The Model database is used as a template for all user databases that are created in SQL Server. This means the options, tables, routines and many other objects and settings that are in Model, will be in new user databases. Knowing that Model is utilized for this task can be useful by taking advantage of it by changing Model to match the best practices that fit your SQL Servers. To see a full list of database options that can be changed and flow to new user databases, read Model Database.
Configuring Model for Recovery
A quick view into the value of altering Model to manage new user database creations can be found in pre-setting the recovery model. On development and some other SQL Server installations that may not require a full recovery model, databases are often changed after they are created to be set in the simple recovery model. Instead of adding that extra step to new databases or preventing the step from being forgotten all together, change Model to use a simple recovery model.

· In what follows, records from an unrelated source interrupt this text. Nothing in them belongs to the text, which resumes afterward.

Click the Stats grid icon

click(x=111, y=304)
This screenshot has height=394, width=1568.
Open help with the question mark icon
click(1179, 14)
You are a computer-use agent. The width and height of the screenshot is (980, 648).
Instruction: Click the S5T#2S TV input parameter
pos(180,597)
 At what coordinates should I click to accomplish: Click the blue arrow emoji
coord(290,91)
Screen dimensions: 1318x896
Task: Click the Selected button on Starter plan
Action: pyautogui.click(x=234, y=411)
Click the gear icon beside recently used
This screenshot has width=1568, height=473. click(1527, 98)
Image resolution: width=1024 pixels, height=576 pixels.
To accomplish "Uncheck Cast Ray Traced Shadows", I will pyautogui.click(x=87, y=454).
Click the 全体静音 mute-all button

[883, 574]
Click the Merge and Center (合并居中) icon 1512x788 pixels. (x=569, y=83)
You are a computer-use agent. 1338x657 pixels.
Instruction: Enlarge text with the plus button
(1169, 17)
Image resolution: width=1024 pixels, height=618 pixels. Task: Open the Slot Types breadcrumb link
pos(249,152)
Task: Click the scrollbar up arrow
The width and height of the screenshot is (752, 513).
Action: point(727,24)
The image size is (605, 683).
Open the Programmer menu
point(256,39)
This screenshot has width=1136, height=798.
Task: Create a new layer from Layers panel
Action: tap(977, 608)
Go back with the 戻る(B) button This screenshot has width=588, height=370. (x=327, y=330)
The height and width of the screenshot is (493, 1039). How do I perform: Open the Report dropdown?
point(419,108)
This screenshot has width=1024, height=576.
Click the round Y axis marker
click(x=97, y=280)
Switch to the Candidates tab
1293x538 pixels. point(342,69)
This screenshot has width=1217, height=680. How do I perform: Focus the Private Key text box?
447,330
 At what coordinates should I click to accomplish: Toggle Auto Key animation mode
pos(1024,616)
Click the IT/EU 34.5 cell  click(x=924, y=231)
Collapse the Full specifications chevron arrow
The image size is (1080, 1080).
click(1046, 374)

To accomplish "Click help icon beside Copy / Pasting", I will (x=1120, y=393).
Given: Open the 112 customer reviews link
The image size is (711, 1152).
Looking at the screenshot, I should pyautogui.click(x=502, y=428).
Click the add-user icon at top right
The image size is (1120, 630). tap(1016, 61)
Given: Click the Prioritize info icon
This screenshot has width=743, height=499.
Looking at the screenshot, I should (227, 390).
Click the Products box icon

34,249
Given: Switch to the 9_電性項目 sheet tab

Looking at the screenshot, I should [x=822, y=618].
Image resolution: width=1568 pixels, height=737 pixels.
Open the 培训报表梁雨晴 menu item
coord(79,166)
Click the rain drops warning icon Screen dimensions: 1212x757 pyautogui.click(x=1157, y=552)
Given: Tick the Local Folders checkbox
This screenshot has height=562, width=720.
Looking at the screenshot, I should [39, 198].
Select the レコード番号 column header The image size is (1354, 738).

ALTER DATABASE MODEL SET RECOVERY SIMPLE
Now create a new database with all defaults set
CREATE DATABASE DeleteThisTest
To check the recovery model of the new database, DeleteThisTest, run the following query on the sys.databases view.
select recovery_model_desc from sys.databases where name = 'DeleteThisTest'
The results from the above query show a recovery_model_desc of SIMPLE.
Tables, Procedures and Functions
DBAs often create certain tables in every database. This may be a table such as a numbers table or a common procedure across all databases. To ensure those objects are in all new databases, adding them to the Model will also include them in the new user database. This should be used with much restraint and limit objects that are always created in all databases. Creating a hundred tables in every database is not a good idea.
Although it is possible to alter the model databases security, it can be misused poorly. This option is being noted in this post because at times a DBA may find users in new databases that cannot be explained. These users may have been created from another DBA adding them to the model database. Test this scenario by adding a user to Model and then creating a new database. The user that was created in Model will be in the new database that was created.
Use the Model Database to your advantage for setting defaults on new user databases. Some of the defaults that can cause problems when gone uncontrolled are easily covered by changing them in Model so they are then changed in new databases.